Contudo, não teria feito uso do Acórdão n.º 336/2008 (naquele citado), designadamente, por não considerar as apreciações transcritas transponíveis, sem mais, para a situação em apreço, já que em tal aresto se traça uma distinção, a meu ver, demasiado extremada relativamente à incidência do princípio da culpa e da proporcionalidade, consoante o ilícito em causa revista natureza penal ou contraordenacional.
Em meu entender, não deve, sem mais, prescindir-se da culpa, quando estamos no campo das contraordenações.
No caso, entendo, tal como o faz o Acórdão n.º 45/2014, que «impendendo sobre a entidade patronal o dever legal de garantir o cumprimento das regras respeitantes aos tempos de condução, pausas e tempos de repouso e ao controlo da utilização de tacógrafos, na atividade de transporte rodoviário, ela é contraordenacionalmente responsabilizável». E o facto de o ser «não apenas nas hipóteses em que, por ação sua, tenha originado diretamente o resultado antijurídico, mas ainda no contexto de uma contribuição omissiva, causal ou cocausalmente promotora do resultado típico da infração cometida pelo condutor ao seu serviço», que inobserva as regras em virtude de (presumida) deficiente organização da atividade de transporte rodoviário por parte de quem mais beneficia com o cometimento da infração, tal é demonstrativo do facto de não se prescindir da culpa: na verdade, há uma conduta própria e autónoma relativamente àquela que levou à aplicação da sanção ao condutor, pelo que não há transmissão de responsabilidade do condutor ao empregador, nem violação do princípio da culpa.
E ainda que a culpa da entidade patronal se presuma, o empregador pode sempre demonstrar que organizou o serviço de transporte rodoviário de modo a que o condutor pudesse ter cumprido a norma, afastando a sua culpa.

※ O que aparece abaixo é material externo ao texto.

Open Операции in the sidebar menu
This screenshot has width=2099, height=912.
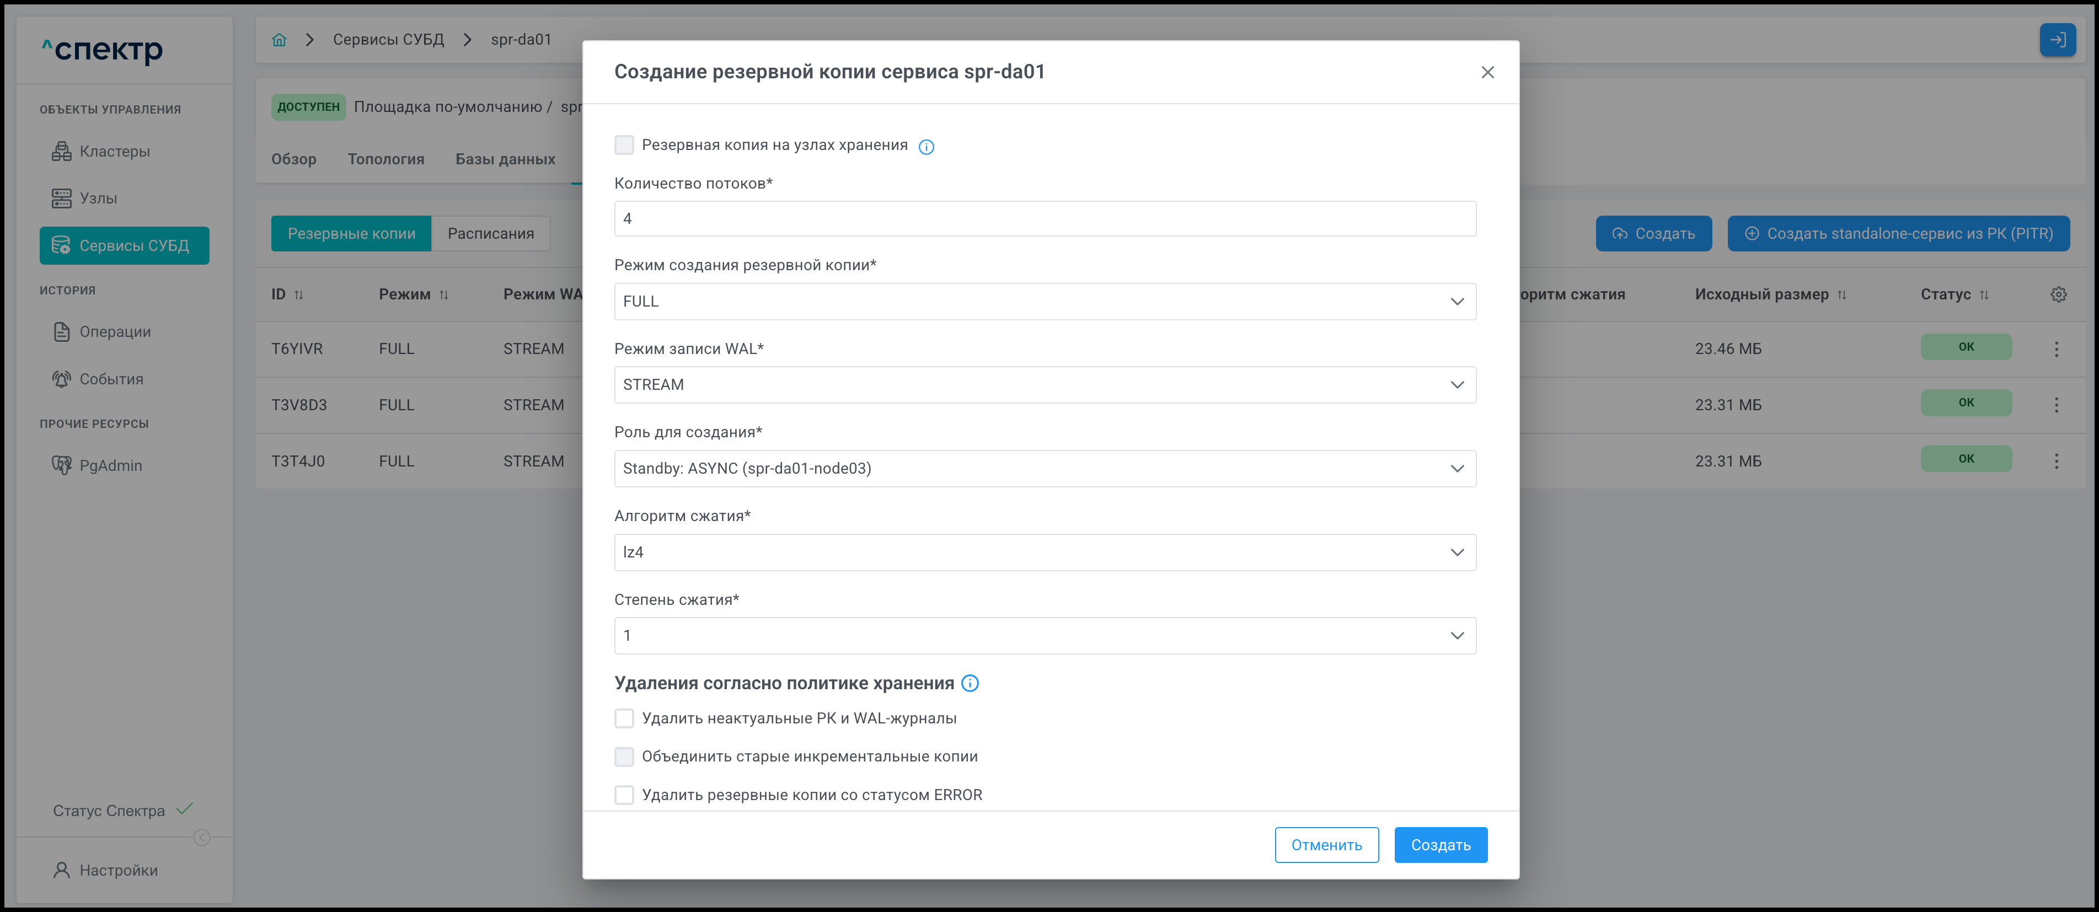pos(114,332)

A presunção de que a infração ocorre em virtude de a «entidade patronal não ter adotado as medidas necessárias que impedissem a ocorrência do evento contraordenacional», com a dispensa de «alegação e prova dos factos materiais donde se pudesse extrair a responsabilidade do empregador pelos atos do condutor que é seu trabalhador», não deixando de permitir que «aquele possa demonstrar que organizou o serviço de transporte rodoviário de modo a que o condutor ao seu serviço pudesse ter cumprido a norma que inobservou, excluindo a sua responsabilidade», não é violadora do artigo 32.º, n.º 10 da CRP. Na verdade, atendendo às especiais características do direito de mera ordenação social, admite-se, ao contrário do que sucede relativamente ao direito criminal, a inversão do ónus da prova, sem que daí decorram problemas de constitucionalidade.
Pelo exposto, também me pronunciei no sentido de julgar não inconstitucional a norma constante do artigo 13.º, n.os 1 e 2 da Lei n.º 27/2010, de 30 de Agosto.